The top-floor unit at 1940 Broadway in Pacific Heights is on offer for a staggering $8.2 million, a sum liable to give house hunters a touch of vertigo even before they ascend to the penthouse level.
The ad for the three-bed, two-and-a-half bath, 2,900-square-foot condo frames it as a ticket to “one of San Francisco’s most exclusive clubs: penthouse ownership.”
“It’s only a penthouse if it’s the only unit on the top floor,” realtor Joseph Lucier tells Curbed SF, insisting that while some people will try to pass off any tip-top home as a penthouse that this one is the real deal for sticklers.
Other ads for homes in the Art Deco building on Broadway date it as early as 1923 or as late as 1926, but the city pegs it as a 1925 building. The listing for the number seven unit credits its design to “noted architects George A. Bos and Frederick W. Quandt.”
Bos’ name adorns the gorgeous George A. Bos Apartments on Green Street in Russian Hill, a building so charming that it even earned the nickname “Paris Block” for the mini-hood surrounding around it.
But, oddly enough, despite being named for Bos, it was actually Grace Cathedral architect Lewis Hobart who designed that one. Go figure.
Quandt was a German architect who worked in Seattle before coming to San Francisco, famous in his day for the now-defunct William R. Davis & Brother Department Store on Mission Street, which the San Francisco Chronicle in 1923 called “a large three story Beaux-Arts design costing $1 million.”

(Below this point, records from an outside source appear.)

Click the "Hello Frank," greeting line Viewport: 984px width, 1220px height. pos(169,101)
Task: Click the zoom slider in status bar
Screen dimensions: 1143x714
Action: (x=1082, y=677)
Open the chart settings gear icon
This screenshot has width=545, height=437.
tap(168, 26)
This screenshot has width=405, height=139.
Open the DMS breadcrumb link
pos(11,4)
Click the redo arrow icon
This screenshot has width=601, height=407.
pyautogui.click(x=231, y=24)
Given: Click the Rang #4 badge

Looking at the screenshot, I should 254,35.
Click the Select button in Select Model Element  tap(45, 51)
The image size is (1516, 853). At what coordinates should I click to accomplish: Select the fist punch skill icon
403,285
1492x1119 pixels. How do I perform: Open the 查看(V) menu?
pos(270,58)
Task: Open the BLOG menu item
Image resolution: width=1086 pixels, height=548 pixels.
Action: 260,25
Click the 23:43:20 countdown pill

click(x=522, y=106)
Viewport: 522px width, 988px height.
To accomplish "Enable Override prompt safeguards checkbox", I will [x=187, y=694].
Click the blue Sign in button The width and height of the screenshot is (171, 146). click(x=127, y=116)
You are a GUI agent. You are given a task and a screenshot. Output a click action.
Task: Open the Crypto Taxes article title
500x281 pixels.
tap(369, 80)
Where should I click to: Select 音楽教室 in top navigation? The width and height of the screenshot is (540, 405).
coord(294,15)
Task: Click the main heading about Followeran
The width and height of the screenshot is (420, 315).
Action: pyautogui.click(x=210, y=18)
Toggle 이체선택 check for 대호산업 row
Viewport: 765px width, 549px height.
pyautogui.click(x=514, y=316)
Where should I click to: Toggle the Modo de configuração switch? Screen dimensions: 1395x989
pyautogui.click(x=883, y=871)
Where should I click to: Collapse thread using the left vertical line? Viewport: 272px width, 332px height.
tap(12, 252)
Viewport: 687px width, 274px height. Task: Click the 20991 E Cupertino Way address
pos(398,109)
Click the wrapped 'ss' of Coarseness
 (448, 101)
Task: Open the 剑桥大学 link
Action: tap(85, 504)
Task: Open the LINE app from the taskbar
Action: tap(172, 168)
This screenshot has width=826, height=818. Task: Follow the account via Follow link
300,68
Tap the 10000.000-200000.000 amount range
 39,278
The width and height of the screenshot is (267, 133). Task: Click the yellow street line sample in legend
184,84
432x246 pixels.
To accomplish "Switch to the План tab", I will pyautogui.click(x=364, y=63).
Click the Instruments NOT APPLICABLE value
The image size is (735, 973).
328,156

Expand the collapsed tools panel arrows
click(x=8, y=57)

But the building at 1940 Broadway is probably his most visible contribution to the city these days. Lucier notes the extra classy portico entrance, carved plaster ceiling in the lobby, and classic black and white marble floor.
Speaking of class, the penthouse itself has “annexed part of the living room” to serve as a library, but although the ad talks up its wood-paneled appeal there aren’t presently any photos of it, which seems like a loss. But we do get to scope out the picture-frame moldings.
HOAs come to $2,397/month. And this is a co-op, so interested buyers would have to be accepted by the board. In other words, tacky high bidders need not apply.
- 1940 Broadway, #10 [Sotheby’s]
- 1940 Broadway, #7 [Warwick Properties]
- 1050 Green Street [Redfin]
- Fred Quandt [Dictionary of Architects]
[“source-smallbiztrends”]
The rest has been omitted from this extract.